··· RECORDS FOR PROCESSING

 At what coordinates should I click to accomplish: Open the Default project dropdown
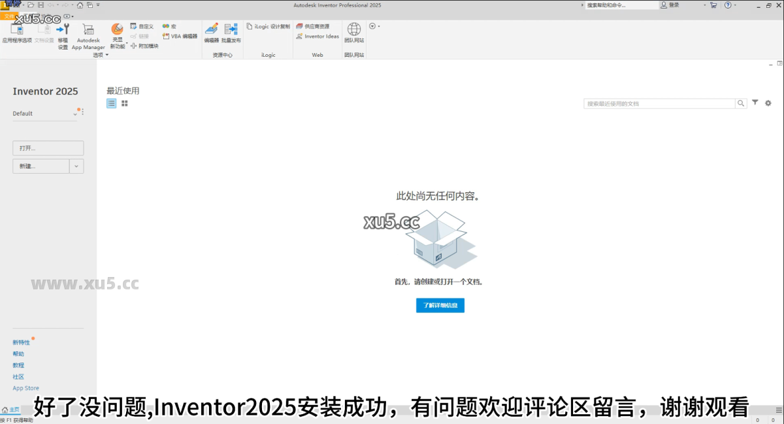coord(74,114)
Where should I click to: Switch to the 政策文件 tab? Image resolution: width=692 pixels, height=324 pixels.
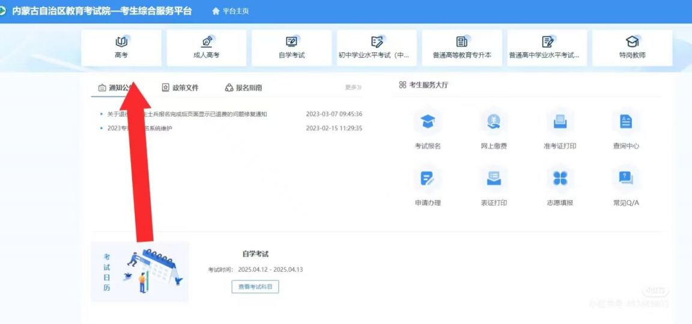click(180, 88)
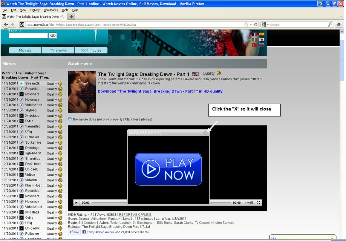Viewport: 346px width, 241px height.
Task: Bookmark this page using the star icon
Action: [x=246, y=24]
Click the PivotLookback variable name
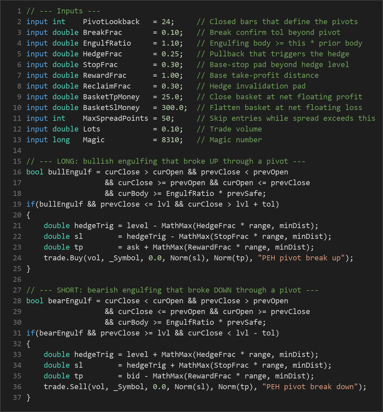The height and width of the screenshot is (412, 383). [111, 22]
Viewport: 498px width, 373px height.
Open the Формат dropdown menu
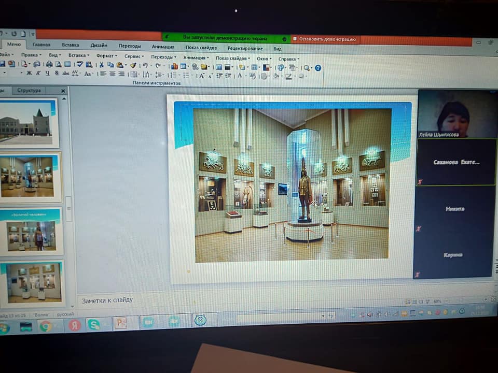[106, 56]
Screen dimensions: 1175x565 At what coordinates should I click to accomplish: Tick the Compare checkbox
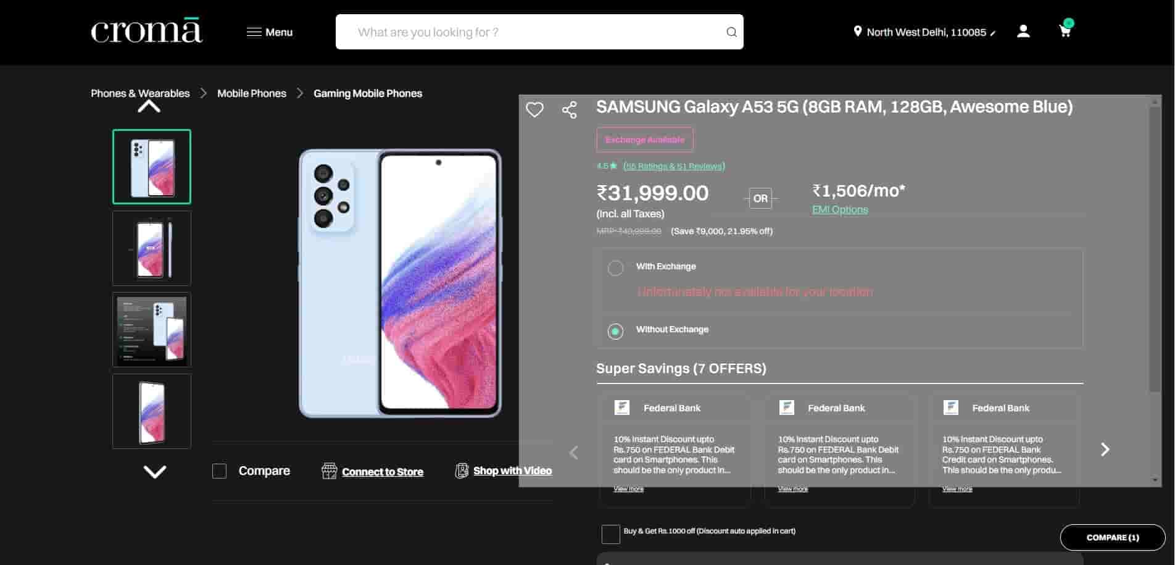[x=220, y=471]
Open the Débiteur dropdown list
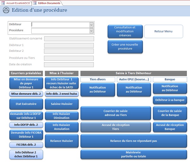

······

EXERCISE REQUIREMENTS
Please copy out, word for word, the lines starting with the one that contains "Where should I" and running through the one that contains "The height and", with both of those lines included. Leave the pictures out.

SOLUTION FOR THIS EXERCISE
Where should I click to: Switch to the 政策文件 tab? Image resolution: width=692 pixels, height=324 pixels.
click(180, 88)
Viewport: 346px width, 241px height.
Task: Bookmark this page using the star icon
Action: [x=246, y=24]
Click the PivotLookback variable name
The height and width of the screenshot is (412, 383). [111, 22]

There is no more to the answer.